The workflow documented here (topology selection, agent spawning, task orchestration, consensus decision-making, state synchronization, performance optimization) provides a systematic approach to distributed agent coordination. Follow this workflow for complex multi-agent tasks (6+ agents, sophisticated dependencies, fault tolerance requirements). For simpler scenarios (2-5 agents, loose coupling, no consensus requirements), direct agent spawning without formal coordination infrastructure is sufficient.

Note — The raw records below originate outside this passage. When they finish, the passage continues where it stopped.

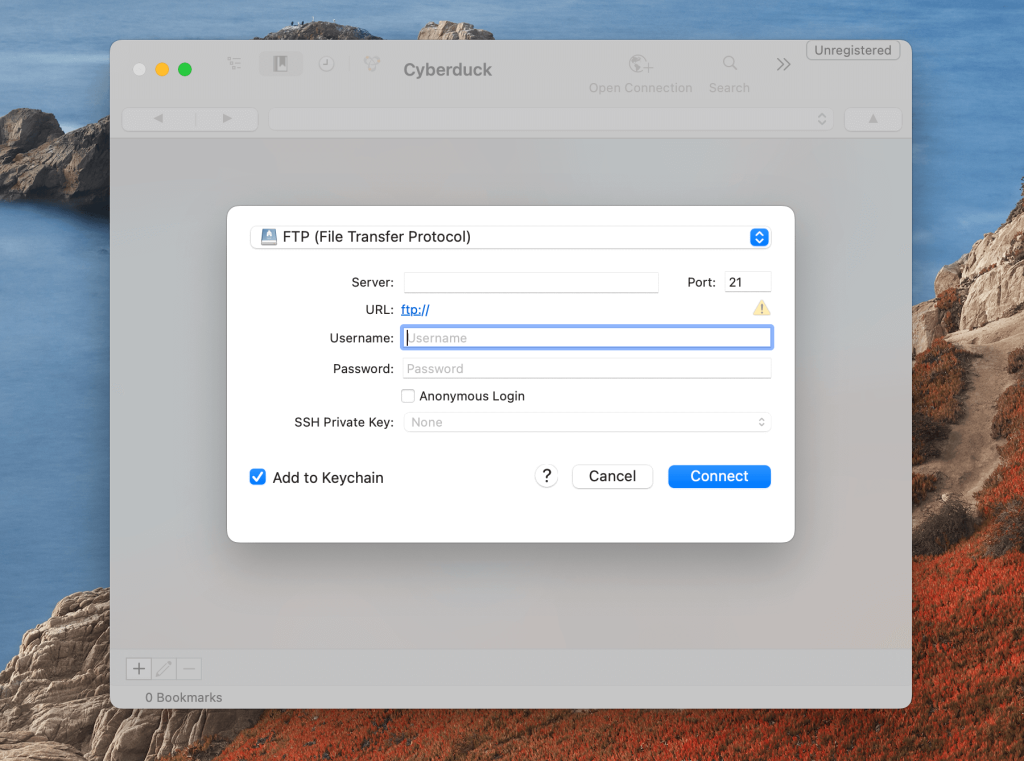Open the path dropdown in the toolbar
Viewport: 1024px width, 761px height.
550,119
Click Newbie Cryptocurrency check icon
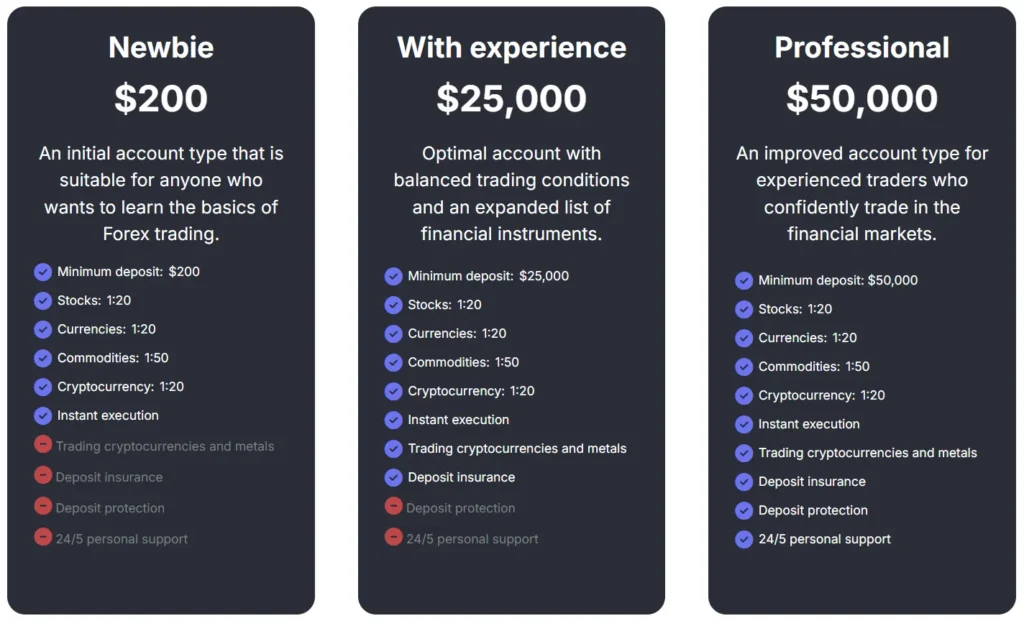1024x621 pixels. tap(43, 387)
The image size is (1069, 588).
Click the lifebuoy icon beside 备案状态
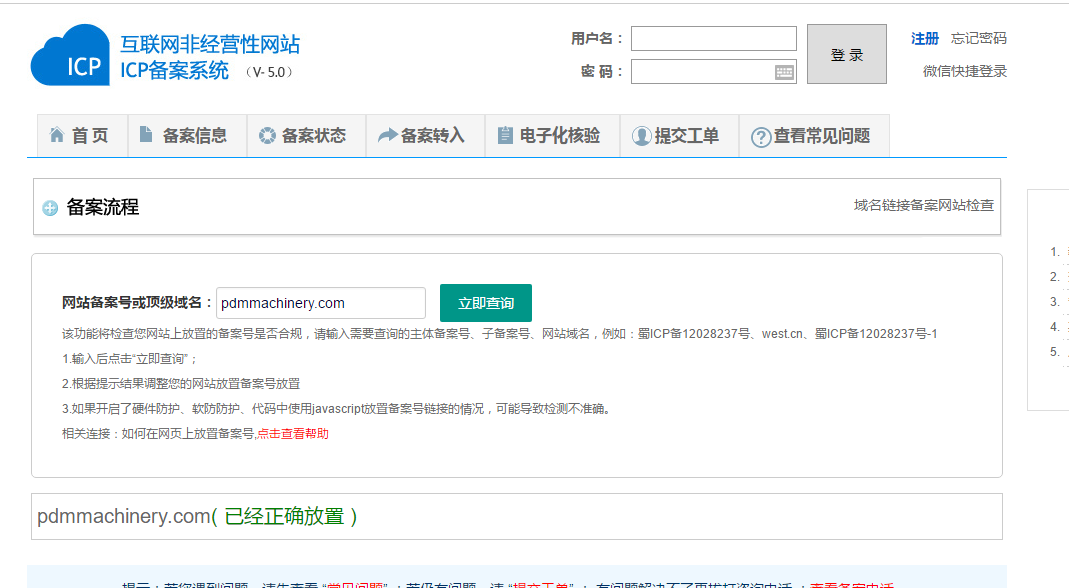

Coordination patterns scale agent capabilities from isolated execution to distributed collaboration. The cost is coordination overhead. The benefit is parallelized execution across specialized agents. The art is balancing these tradeoffs to match task requirements.
Common Anti-Patterns
| Anti-Pattern | Problem | Solution |
|---|---|---|
| Synchronous Consensus for Every Decision | Agent A blocks 10 seconds waiting for consensus on variable naming. Agent B blocks 10 seconds on file organization. 80% of execution time spent in consensus protocols for non-critical decisions. | Reserve consensus for critical decisions only (deployment, architecture, security). Use leader-decides pattern (coordinator makes unilateral decision) for routine choices. Async notification (inform agents of decision, don't block) for non-blocking updates. |
| Ignoring Network Partitions | Agent 5 disconnects due to network split. Coordination assumes all agents reachable. System deadlocks waiting for Agent 5's consensus vote that never arrives. | Implement partition detection (heartbeat + timeout), partition handling (quorum with majority), and partition recovery (state reconciliation when agent reconnects). Partitions are inevitable - design for them, don't ignore them. |
| Static Topology for Dynamic Workloads | Initialize 10-agent hierarchical swarm for research task (needs peer collaboration). Coordinator becomes bottleneck as agents attempt peer-to-peer discussions. Workflow stalls on coordination overhead. | Dynamic topology reconfiguration: Start with topology matching initial phase (hierarchical for planning), reconfigure mid-execution when requirements change (mesh for brainstorming), restore original topology for later phases (hierarchical for integration). |
Conclusion
Advanced multi-agent coordination provides sophisticated topology patterns, consensus mechanisms, and distributed task execution for complex multi-agent workflows requiring synchronized collaboration.
Key takeaways:
- Topology selection determines communication patterns and failure modes - mesh for collaboration (3-8 agents), hierarchical for delegation (8+ agents), star for centralized coordination, ring for pipeline processing
- Consensus mechanisms are expensive - reserve Byzantine/Raft consensus for critical decisions only, use eventual consistency for routine coordination
- State synchronization frequency trades consistency for overhead - high frequency for real-time collaboration, low frequency for batch processing
- Coordination is overhead, not value - minimize through appropriate topology, sparse consensus, and task-appropriate sync frequency
- CAP theorem applies - choose between consistency, availability, and partition tolerance based on requirements
Use this skill when orchestrating complex multi-agent workflows (6+ agents) requiring sophisticated coordination, consensus building, fault tolerance, or distributed decision-making across mesh, hierarchical, or adaptive topologies. Avoid for simple 2-5 agent tasks with loose coupling where direct spawning without formal coordination infrastructure is more efficient.